TEXTE DU DOCUMENT:
▬▬▬▬▬▬▬▬▬▬

Monsieur le ministre, je vous remercie pour votre sagesse. Nous aurons certainement l’occasion de revenir à ces questions qui sont importantes pour l’Île-de-France mais aussi pour d’autres régions. Les nombreux députés concernés, auxquels je vous associe, madame la présidente, sont heureux ce soir.

Mme la présidente. La parole est à M. François Pupponi.

M. François Pupponi. Dans ce beau concert de louanges collectif, n’oublions pas qu’il n’est pas possible d’attendre deux ans avant que le STIF donne son accord pour dévier de quelques mètres une ligne de bus. Certes, il faut rénover les RER, mais il faut aussi que les services concernés fassent preuve de réactivité.

M. Michel Pouzol. Très bien !

Mme la présidente. La parole est à M. le président de la commission des finances.

M. Gilles Carrez, président de la commission des finances Bien évidemment, j’ai défendu cet amendement en commission.

Nous pouvions traiter le versement transport de deux manières : en fonction du zonage et du taux.

La loi de finances rectificative de 2010 a prévu un mécanisme de lissage. Je rappelle à quel point ce zonage, qui datait de plusieurs décennies, était devenu obsolète.

Je prendrai un exemple, celui de la station de Noisy-Champs située sur la ligne A du RER. À un bout du quai, on est en Seine-Saint-Denis et le versement transport est de 1,7 %, tandis qu’à l’autre bout on est en Seine-et-Marne, où le versement transport est de 1,4 %.

Dans le rapport dont vous parlez, qui était issu d’un travail collégial avec Mme Lepetit et M. Goldberg, nous avions mis en évidence qu’il faudrait, en début de période, dans le cadre du plan de mobilisation de la région et du Grand Paris, augmenter de 0,1 point l’ensemble des tarifs, car le zonage ne suffirait pas. C’est dire à quel point je me réjouis de cet amendement et de la position du ministre.

Le défaut du versement transport, c’est qu’il est assis sur la masse salariale. C’est là la vulnérabilité de cette taxe, qui ne va pas exactement dans le sens de l’emploi et de la compétitivité des entreprises. Mais, comme l’a fort bien dit Dominique Lefebvre, les entreprises ne nous parlent jamais du versement transport. Elles demandent plutôt que les salariés arrivent à peu près à l’heure au travail et pas trop fatigués.

Vous avez parlé des lignes B et C. Pour ma part, je citerai le cas de la ligne A, qui est vraiment dans un état épouvantable. Chacun porte sa croix !

M. François Pupponi. Chacun porte sa ligne plutôt ! (Sourires.)

Mme la présidente. Pour clore la discussion sur cette question, je vais donner la parole à M. Daniel Goldberg. Ainsi, l’ensemble des députés de Paris, de la petite et de la grande couronne, des différentes sensibilités politiques, auront pu s’exprimer. En tout cas, il semble que se dégage une forme d’unanimité.

M. Daniel Goldberg. Madame la présidente, je suis député de Seine-Saint-Denis mais surtout député de la France, et c’est à ce titre que j’interviendrai dans ce débat.

▬▬▬▬▬▬▬▬▬▬

CONSIGNE A: D'après le compte rendu de séance, quel est le taux du versement transport au bout du quai de Noisy-Champs situé en Seine-et-Marne ?
Le texte et les enregistrements sont deux matériaux sans lien entre eux.

ENREGISTREMENTS EXTRAITS:
▬▬▬▬▬▬▬▬▬▬

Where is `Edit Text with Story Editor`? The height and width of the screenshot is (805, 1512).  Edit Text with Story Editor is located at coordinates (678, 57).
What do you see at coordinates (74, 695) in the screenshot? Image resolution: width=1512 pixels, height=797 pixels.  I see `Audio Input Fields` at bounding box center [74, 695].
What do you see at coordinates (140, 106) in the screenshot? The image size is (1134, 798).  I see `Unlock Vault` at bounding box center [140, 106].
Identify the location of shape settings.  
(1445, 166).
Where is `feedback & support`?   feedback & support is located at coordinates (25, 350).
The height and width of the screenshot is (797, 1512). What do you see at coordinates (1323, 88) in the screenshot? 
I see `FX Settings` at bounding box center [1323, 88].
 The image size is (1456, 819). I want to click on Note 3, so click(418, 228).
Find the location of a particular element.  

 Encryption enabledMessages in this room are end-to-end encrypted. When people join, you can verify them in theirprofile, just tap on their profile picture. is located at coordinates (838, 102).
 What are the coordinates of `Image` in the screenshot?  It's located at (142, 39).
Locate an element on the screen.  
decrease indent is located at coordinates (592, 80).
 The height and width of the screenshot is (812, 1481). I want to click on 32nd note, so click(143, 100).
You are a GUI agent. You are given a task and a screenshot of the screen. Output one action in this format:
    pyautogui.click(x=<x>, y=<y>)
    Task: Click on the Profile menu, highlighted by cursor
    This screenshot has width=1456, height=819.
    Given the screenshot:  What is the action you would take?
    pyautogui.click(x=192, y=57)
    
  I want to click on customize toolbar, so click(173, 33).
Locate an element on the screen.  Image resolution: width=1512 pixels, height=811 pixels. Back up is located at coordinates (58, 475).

▬▬▬▬▬▬▬▬▬▬

CONSIGNE B: Relevez chaque ligne des enregistrements où figure la chaîne "pixels".

RÉSULTAT OBTENU A: 1,4 %.

RÉSULTAT OBTENU B:
What do you see at coordinates (74, 695) in the screenshot? Image resolution: width=1512 pixels, height=797 pixels.  I see `Audio Input Fields` at bounding box center [74, 695].
Locate an element on the screen.  Image resolution: width=1512 pixels, height=811 pixels. Back up is located at coordinates (58, 475).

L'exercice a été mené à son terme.